Saturday, October 05, 2024

Oddity

 In roman times, a husband would gift their wife a silver wreath on their twenty-fifth wedding anniversary, and a golden one at their fiftieth. This custom was kept over time, and in the twentieth century a host of other anniversary milestones were added (yay, capitalism!). The fifth anniversary is called a wooden anniversary, and this is the excuse Danni Timmins (Carolyn Braken, who's excellent in her dual roles) uses to gift her brother-in-law Ted (Gwilym Lee) a horrifying wooden mannequin.
 This is wrong on several levels. One, because the mannequin is a fucked-up wonder, a creepy rendering of a shrivelled mummy with hollow eyes and a mouth frozen in a horrifying scream. Two, because the gift comes one year after Ted's wife and Danni's sister Darcy (Braken, again) was brutally murdered. Not cool, Danni.
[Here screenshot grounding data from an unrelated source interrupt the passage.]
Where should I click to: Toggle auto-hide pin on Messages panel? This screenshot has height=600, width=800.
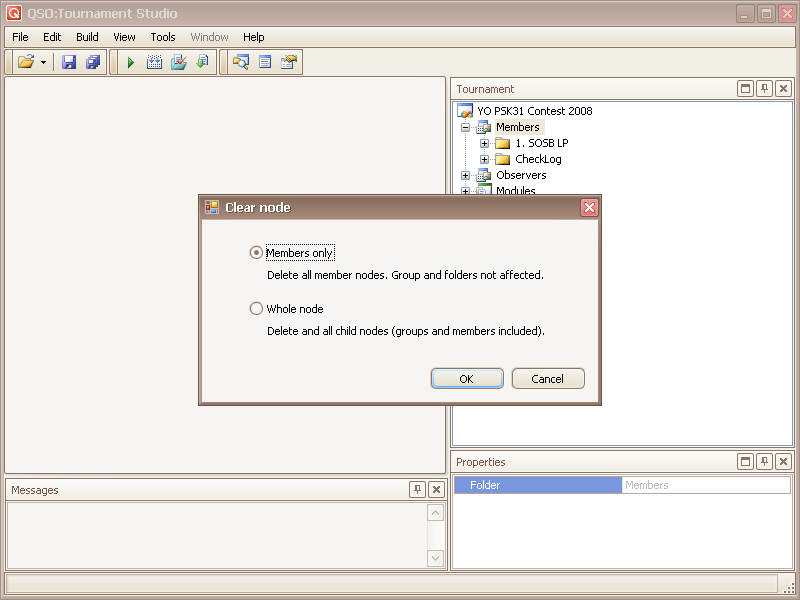tap(417, 490)
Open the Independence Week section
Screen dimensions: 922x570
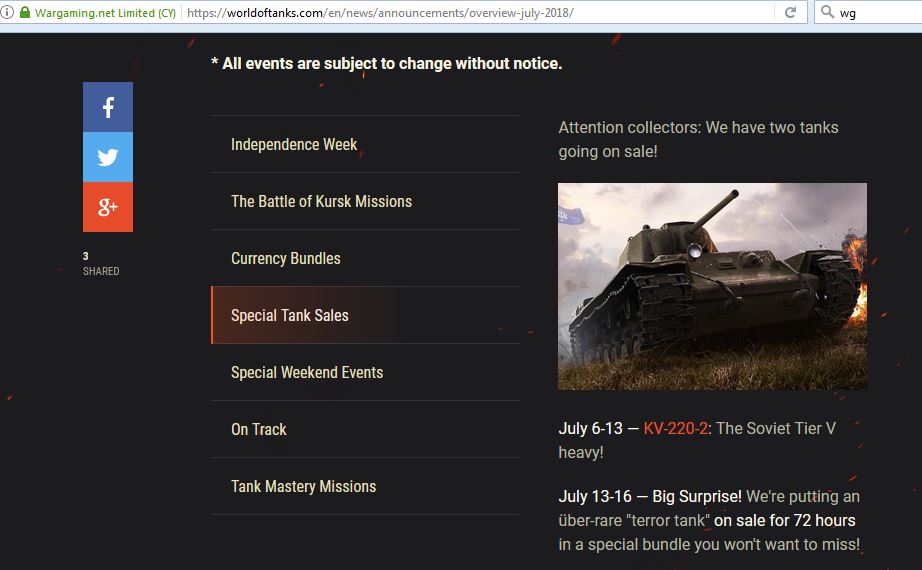click(365, 144)
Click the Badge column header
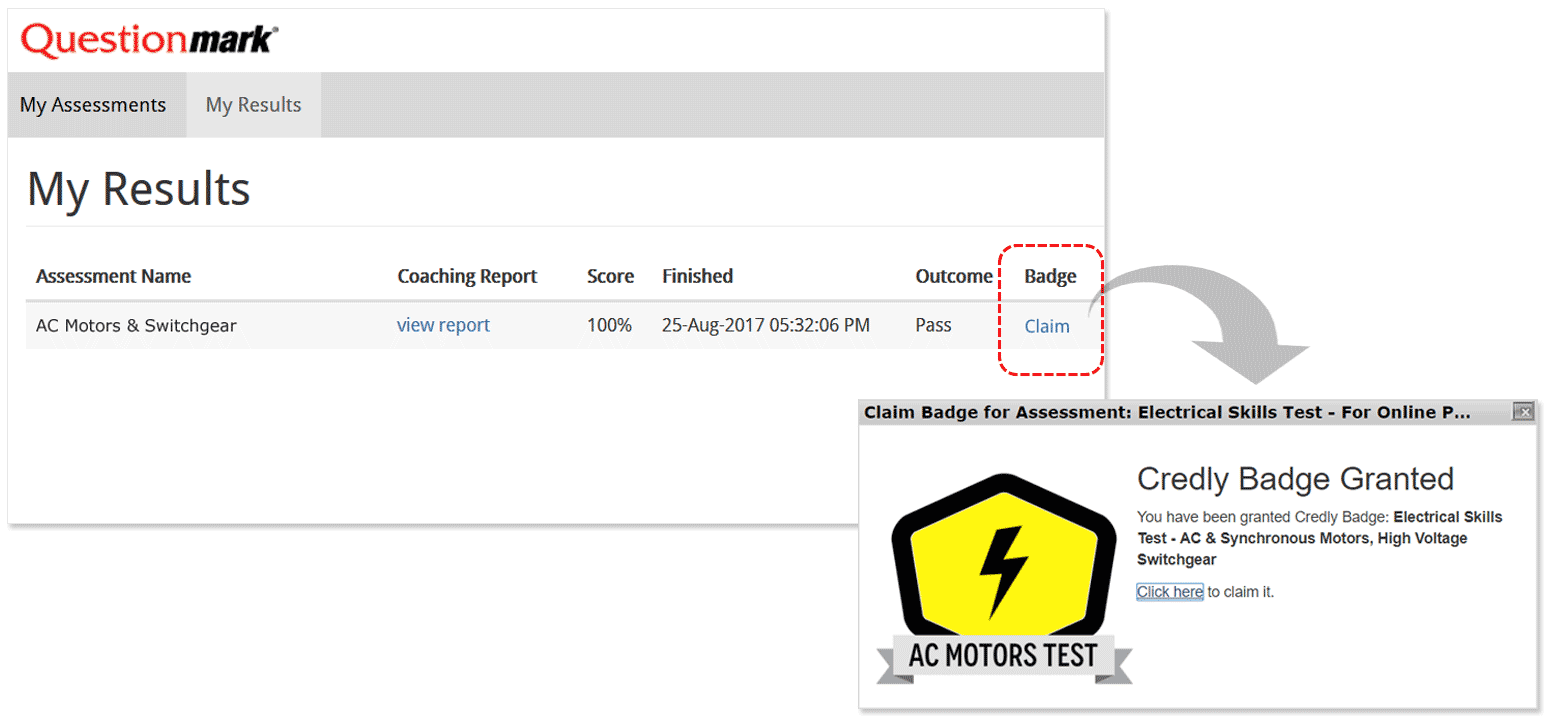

 The story in Oddity hinges around the character of Danni, who happens to be both blind and possessed of psychometric powers (she can read objects, like Johnny Smith in The Dead Zone), and how she rudely invades her ex-brother-in-law's life -and that of his new paramour (Caroline Menton)- at their rural cottage in an attempt to find out what really happened to her sister. What part the mannequin plays is not clear until much later.

 It's a high-gothic tale that's happy to throw in ghosts, a dash of paranormal phenomena, and some deliciously heinous sociopathy on top of the initial murder, all laced with a bone-dry sense of black humour. It takes its time carefully laying the infrastructure to support a handful of extremely effective jump-scares and a very satisfying finale. The whodunnit aspects are relatively simple (they have to be, with a cast this size) but the pieces of the puzzle are assembled with such care and imagination that it's still a pleasure to watch them fall into place with grim sense of inevitability.

 Writer/director Damian McCarthy has crafted a nasty, elegant, classically-built box of horrors that's still playful enough to remain unpredictable in its particulars. Meticulously composed at all times, its heavy emphasis on atmosphere (cinematographer: Colm Hogan) beautifully supports the script's rising pitch. And that fucking wooden man, sculpted by Paul McDonnell and a team of six, easily tops the creepy rabbit from McCarthy's previous movie Caveat (which makes a welcome cameo here) both in form and function.
 There's a smattering of gore, ugly enough to jolt, but it's not a particularly bloody film. It is weird, funny, engaging and properly scary, though; It's a shame it didn't receive much of a marketing push, because it should rightly become a classic.